When you reach the line that contains "The width and", give it back exactly along with each line after it to the end of the entries; skip any pictures.

[[ WORKING DATA, beginning ]]

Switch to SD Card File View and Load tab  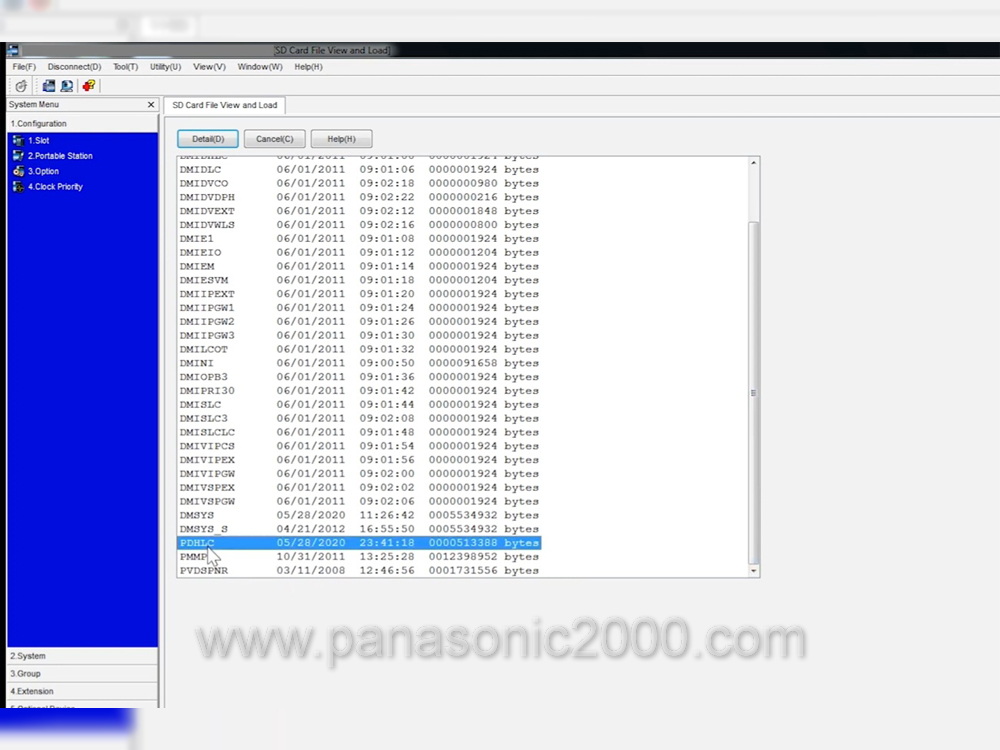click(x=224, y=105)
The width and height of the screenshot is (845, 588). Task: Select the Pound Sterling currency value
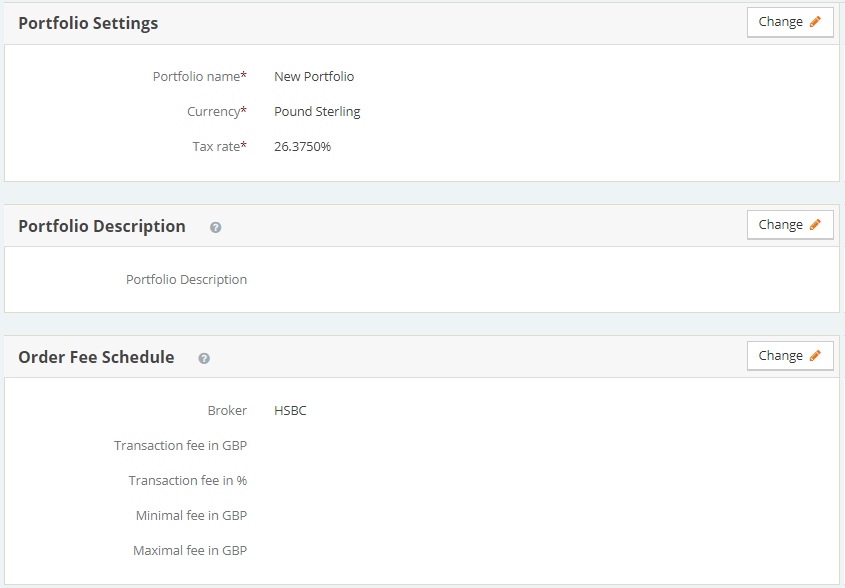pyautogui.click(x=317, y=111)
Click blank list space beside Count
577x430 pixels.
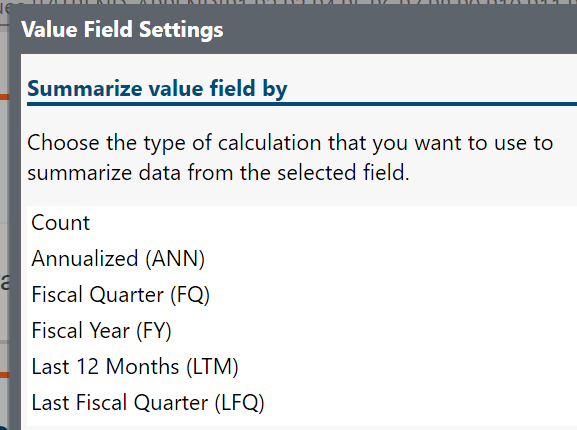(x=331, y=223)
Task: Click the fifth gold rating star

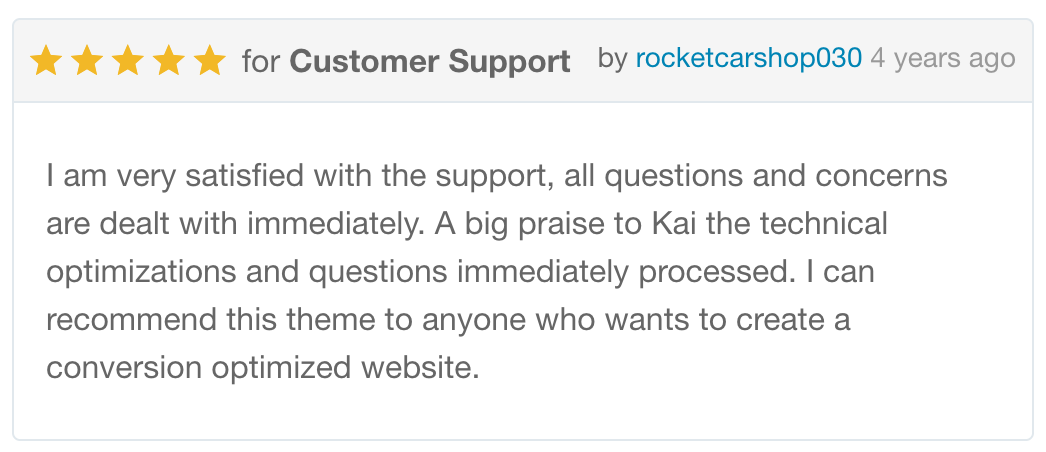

[[ WORKING DATA, end ]]

■ SOLVED PROBLEM ■
The width and height of the screenshot is (845, 588). Task: Select the Pound Sterling currency value
pyautogui.click(x=317, y=111)
Click blank list space beside Count
577x430 pixels.
(x=331, y=223)
Task: Click the fifth gold rating star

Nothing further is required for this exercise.